Le scogliere dell’Epiro

23 agosto, 2011 § Lascia un commento

Lo Sciarrelli 50 di Lucio è una goletta a due alberi, sagomata che è una bellezza, come le barche di quarant’anni fa. Sono l’ultimo a salire. In fondo al pontile L del porto di Gouvia, nell’isola di Corfù, Lucio ha fretta di partire, non vuole pagare un’altra notte all’ormeggio. Nella Grecia ionica è facile trovare approdi gratuiti nei porti di ex-pescatori che si sono adeguati alle esigenze turistiche, senza essere esosi. Col maestrale energico che ci spinge, possiamo raggiungere la costa dell’Epiro prima di cena. Il canale di Corfù  sembra fatto apposta per una scuola di vela, col maestrale al gran lasco la barca scivola sul mare sempre al limite della strambata. Sembra di volare. La costa dell’Epiro si avvicina come un monumento. Le  Scogliere brune spuntano dai promontori  e nascondono morbide insenature.  Le rocce disegnano altre onde, spinte terrestri ripegate in archi di sinclinale ed anticlinale confondono i monti e sulla costa fanno emergere i segni di una geografia sotterranea, portata allo scoperto dalla forza del mare.

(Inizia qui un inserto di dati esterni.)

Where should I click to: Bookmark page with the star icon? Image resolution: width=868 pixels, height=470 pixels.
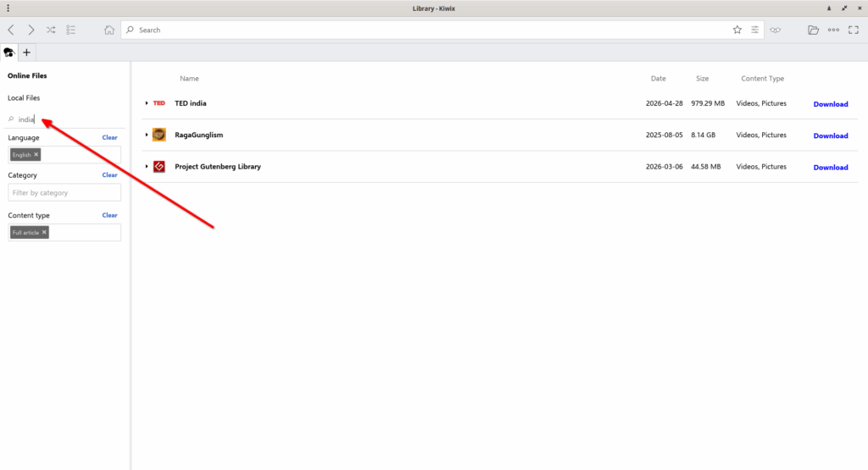(737, 30)
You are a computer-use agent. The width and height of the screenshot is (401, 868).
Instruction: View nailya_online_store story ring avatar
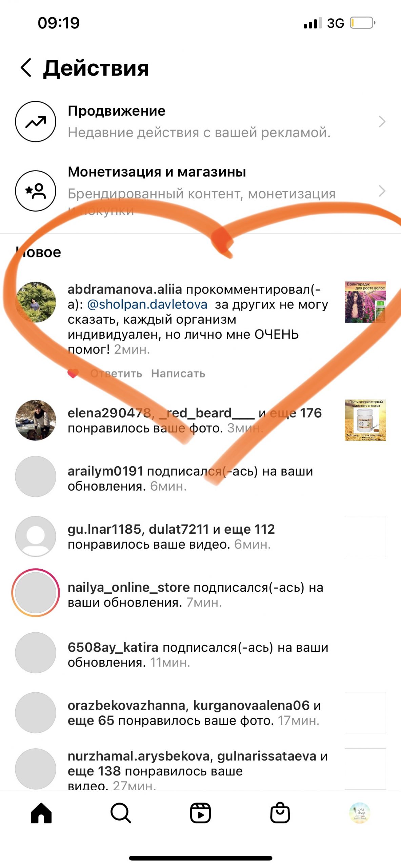[36, 592]
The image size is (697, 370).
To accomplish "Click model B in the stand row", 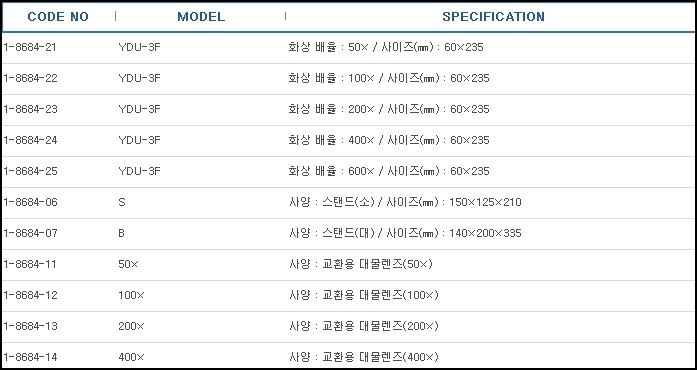I will click(x=121, y=233).
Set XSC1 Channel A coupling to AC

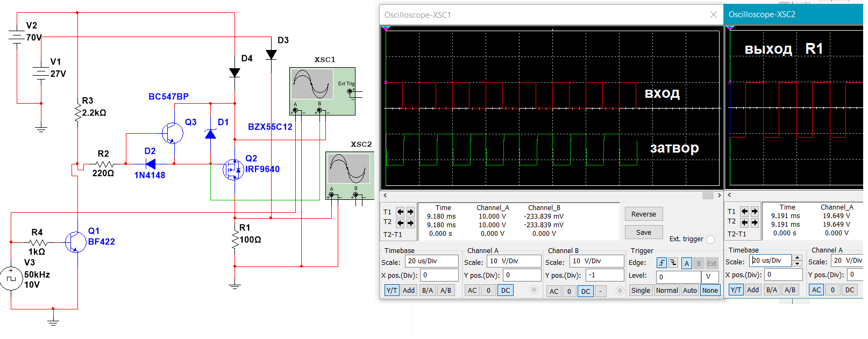[x=472, y=290]
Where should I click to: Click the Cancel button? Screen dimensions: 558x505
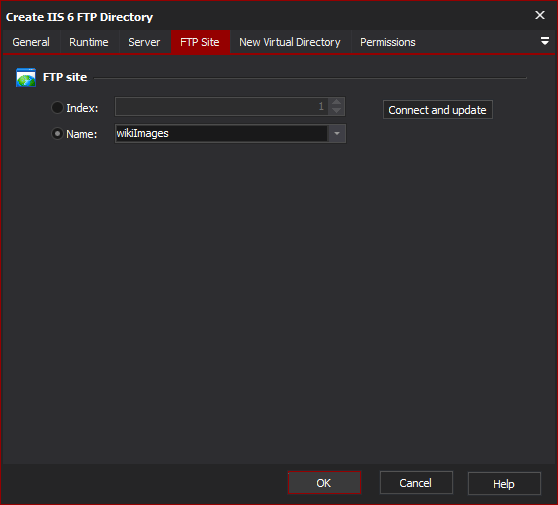[416, 483]
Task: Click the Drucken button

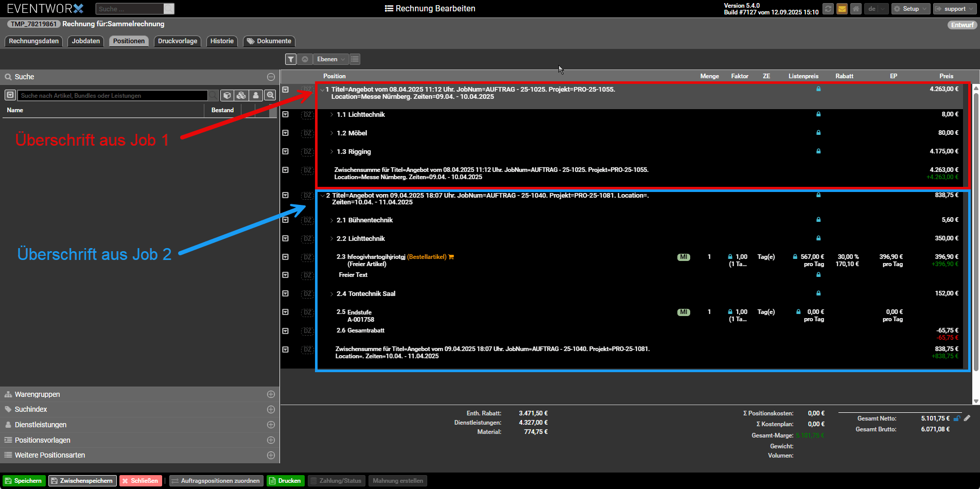Action: click(285, 481)
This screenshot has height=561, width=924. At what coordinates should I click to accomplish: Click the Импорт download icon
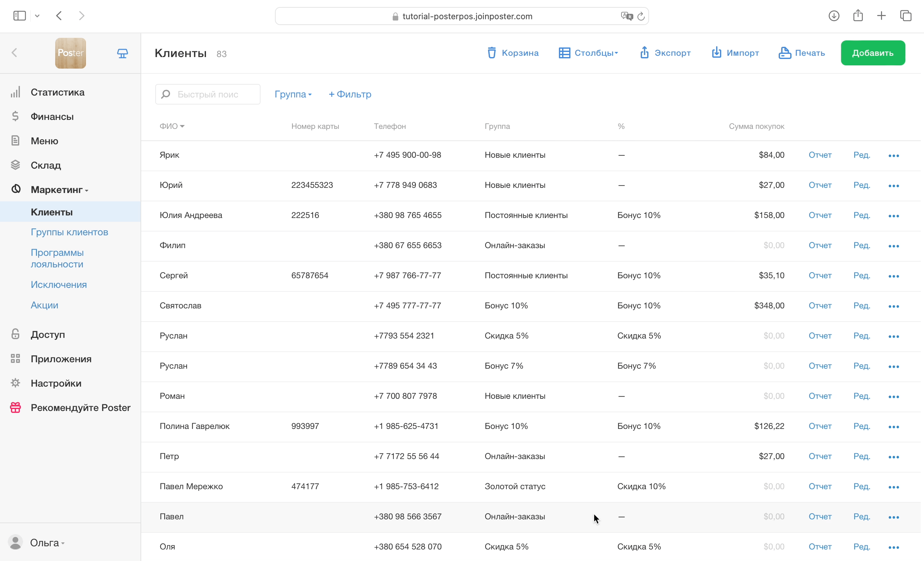click(716, 53)
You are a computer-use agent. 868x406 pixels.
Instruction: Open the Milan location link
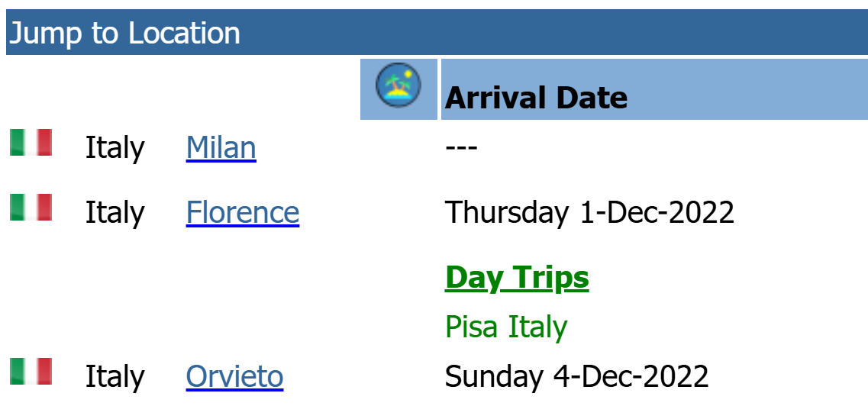pos(221,148)
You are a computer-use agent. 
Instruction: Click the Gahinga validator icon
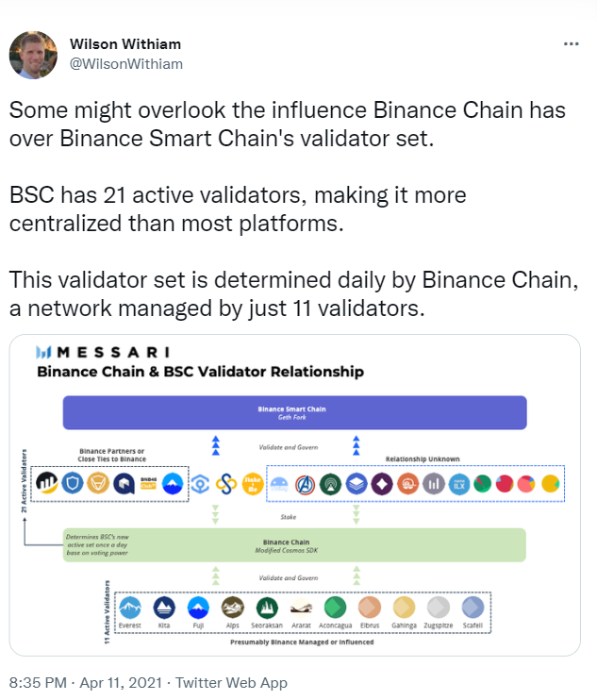pyautogui.click(x=404, y=607)
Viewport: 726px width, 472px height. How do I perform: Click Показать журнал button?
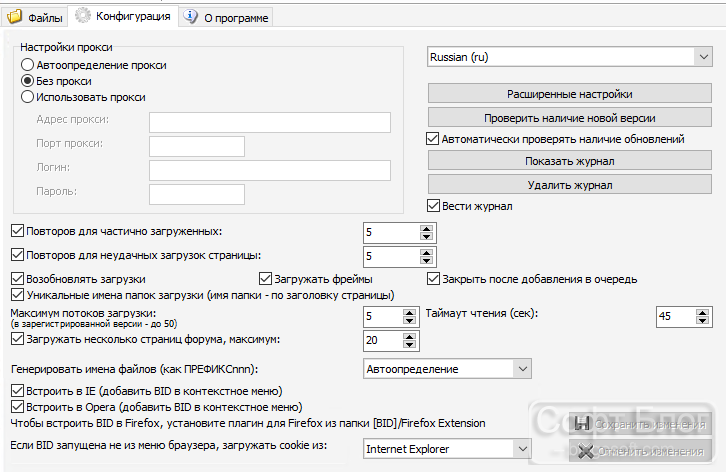pos(570,161)
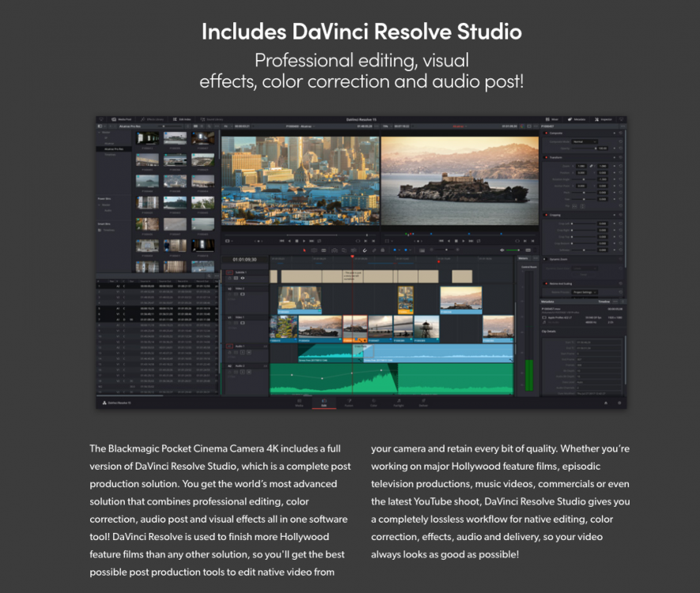The width and height of the screenshot is (700, 593).
Task: Open project settings gear icon
Action: tap(619, 402)
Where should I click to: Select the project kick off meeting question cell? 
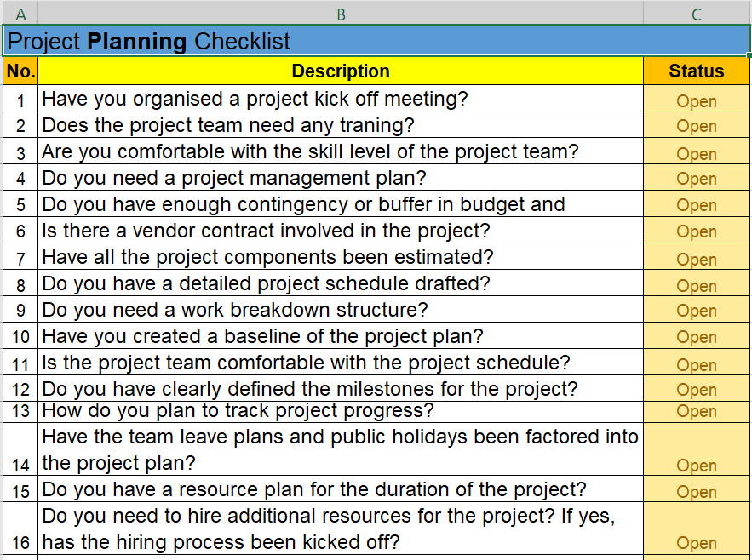click(x=341, y=100)
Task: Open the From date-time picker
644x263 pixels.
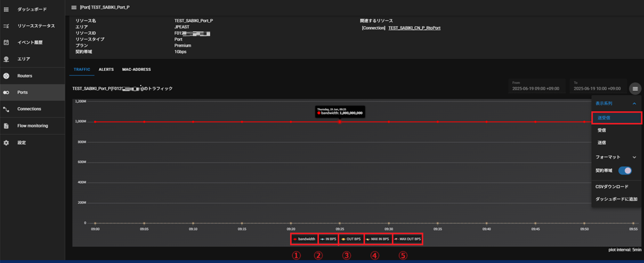Action: click(x=537, y=88)
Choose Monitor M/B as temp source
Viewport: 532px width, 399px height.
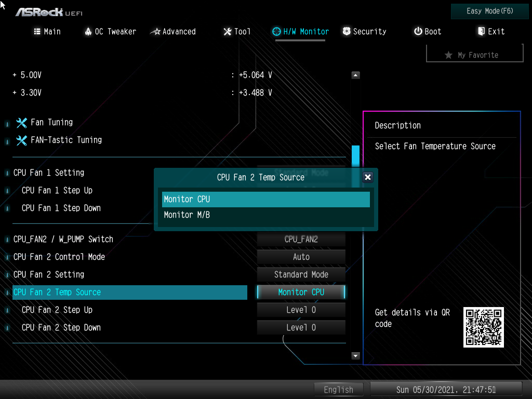click(x=265, y=215)
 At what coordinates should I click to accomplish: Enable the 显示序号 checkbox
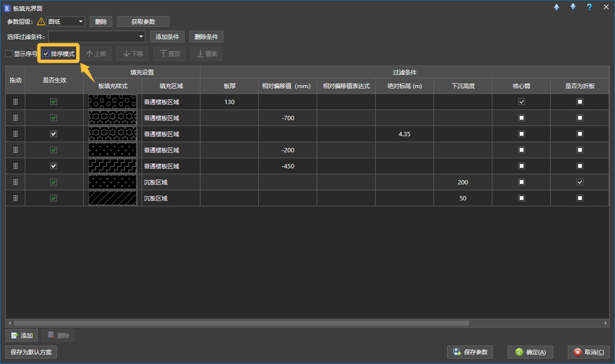9,54
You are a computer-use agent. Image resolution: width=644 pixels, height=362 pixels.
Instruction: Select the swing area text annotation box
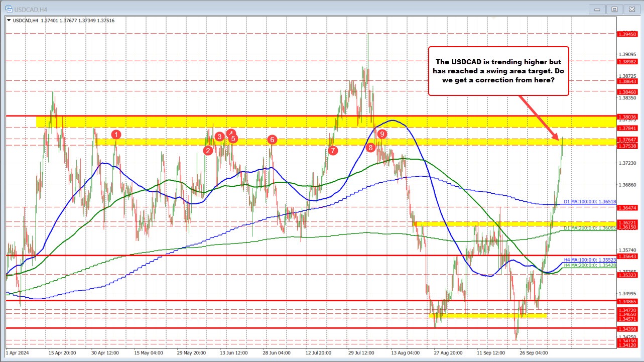click(498, 71)
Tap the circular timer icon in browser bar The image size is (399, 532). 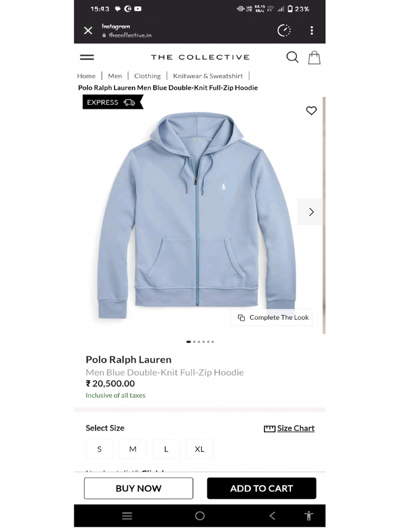(x=284, y=31)
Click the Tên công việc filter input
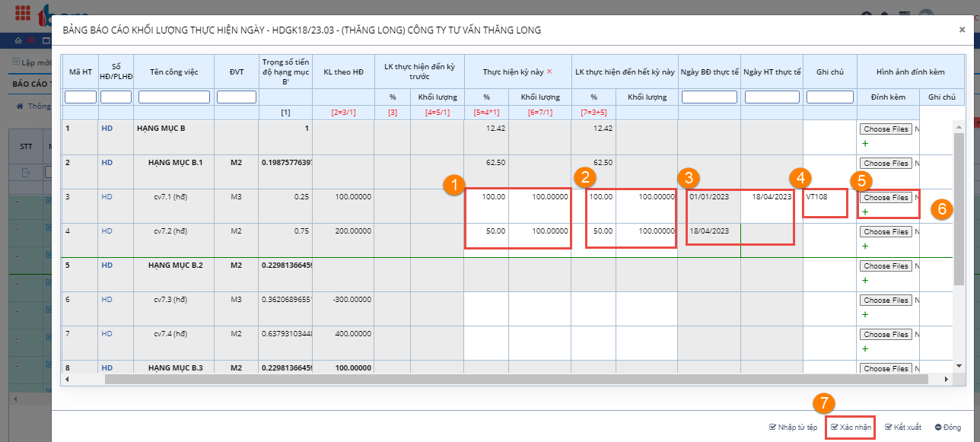The width and height of the screenshot is (980, 442). pyautogui.click(x=173, y=97)
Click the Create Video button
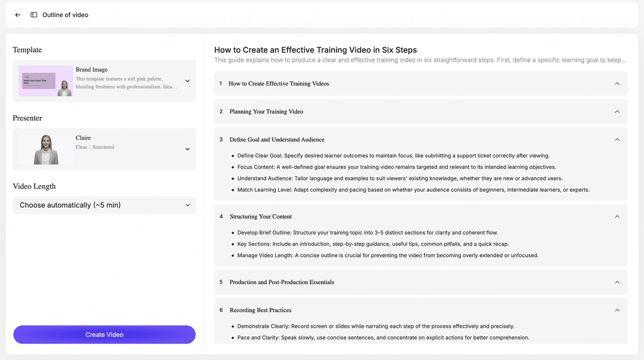Image resolution: width=644 pixels, height=360 pixels. click(104, 335)
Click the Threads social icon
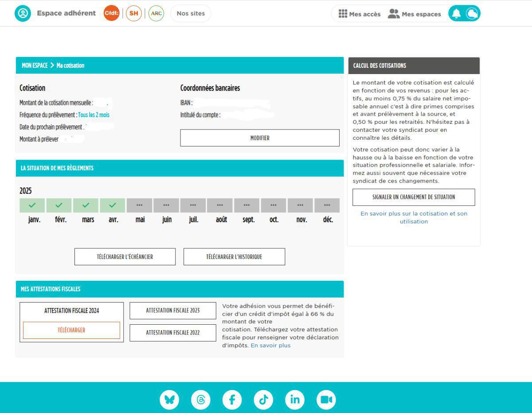 tap(200, 399)
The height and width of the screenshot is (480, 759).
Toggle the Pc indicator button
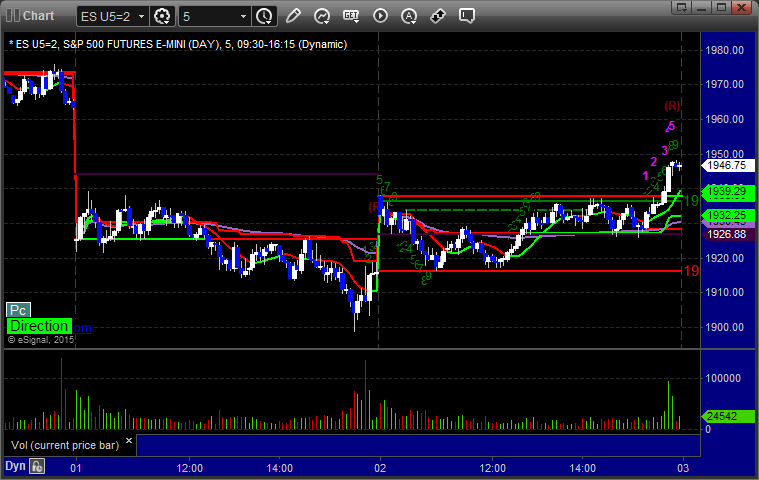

Plataria è un posto più piccolo di Igoumenitsa, pochi chilometri più a sud. Al tramonto i promontori che cingono la baia di Plataria inquadrano la luce del sole come la scena finale di un film. Sulla spiaggia c’è anche una doccia gratuita con un tubo nero di gomma serpeggiante, che riscalda l’acqua alla luce del sole. Dietro la spiaggia, basta attraversare la strada e c’è l’imbarazzo delle scelta per quanto riguarda bar e ristoranti, che si aprono larghi, all’aperto e in soprannumero rispetto ai  turisti in arrivo dal mare e dall’entroterra. Non sembra esserci molta gente a Plataria, anche se è ormai alta stagione. La ricetta per cenare bene e a buon mercato in questi ristoranti, spendendo meno di dieci euro a testa, Lucio l’ha messa a punto nei viaggi precedenti: antipasto di melanzane e alici marinate, tatziki ed un assaggio di Mousaka. Col pane portato in abbondanza, la cena è tutt’altro che dietetica. Volendo, si possono aggiungere due fritture di pesce azzurro e, soltanto dopo aver chiesto il conto, Lucio dice: “Tsipouro per tutti!”  Lo Tsipouro è un distillato balcanico così vellutato da fare impallidire le grappe della migliore tradizione veneta. I camerieri accettano il gioco e lo portano volentieri dopo il conto. E’ una ricompensa per lo skipper che ha scelto ancora una volta il loro ristorante per la comitiva di passaggio, e lo skipper condivide generosamente questa ricompensa con la comitiva che ha con sè.  Lo tsipouro è un compagno di viaggio irrinunciabile anche a bordo e stimola i migliori progetti di navigazione.

Scendiamo la costa dell’Epiro alta e frastagliata di roccia tenera, a tratti tendente al giallo, cariata dal carsismo di grotte nere che la sgretolano. Nel mare blu non mi abbandona l’impressione d’essere davanti ad un’enorme rovina. Il paesaggio delle scogliere è spinto verso l’alto e si contorce per effetto di invisibili forze potenti e ricade di continuo sotto il mare, dissolvendosi per effetto di altre forze più familiari come le onde ed il vento.   L’essenza della scogliera è al massimo grado quella della rovina, forse anche di più: la rovina della rovina, dove il disegno originale delle forze tettoniche si perde nei grumi informi di roccia rimescolata.  Le spiagge di sabbia e ghiaia che si aprono di tanto in tanto nelle insenature fra le scogliere trasmettono una sensazione opposta, orizzontale, di riposo nel gioco tormentato della crosta terrestre.

Dopo un giorno di navigazione oziosa verso sud, gettiamo l’ancora in rada nella baia di Parga, che di sera è accogliente come un abbraccio. Scendiamo a terra, questa volta con il tender, per un’altra cena da manuale: melanzane, alici e tatziki, con tsipouro finale. Il centro di Parga è affollatissimo di  turisti e di negozi di chincaglieria, roba in stile sammarinese. I bagnanti della domenica riprendono le strade dell’entroterra e risalgono l’Epiro verso Ioannina, mentre la fisionomia di un turismo balneare più colto e, se volete, affascinante, emerge dai volti di gente straniera seduta ai tavoli dei bar.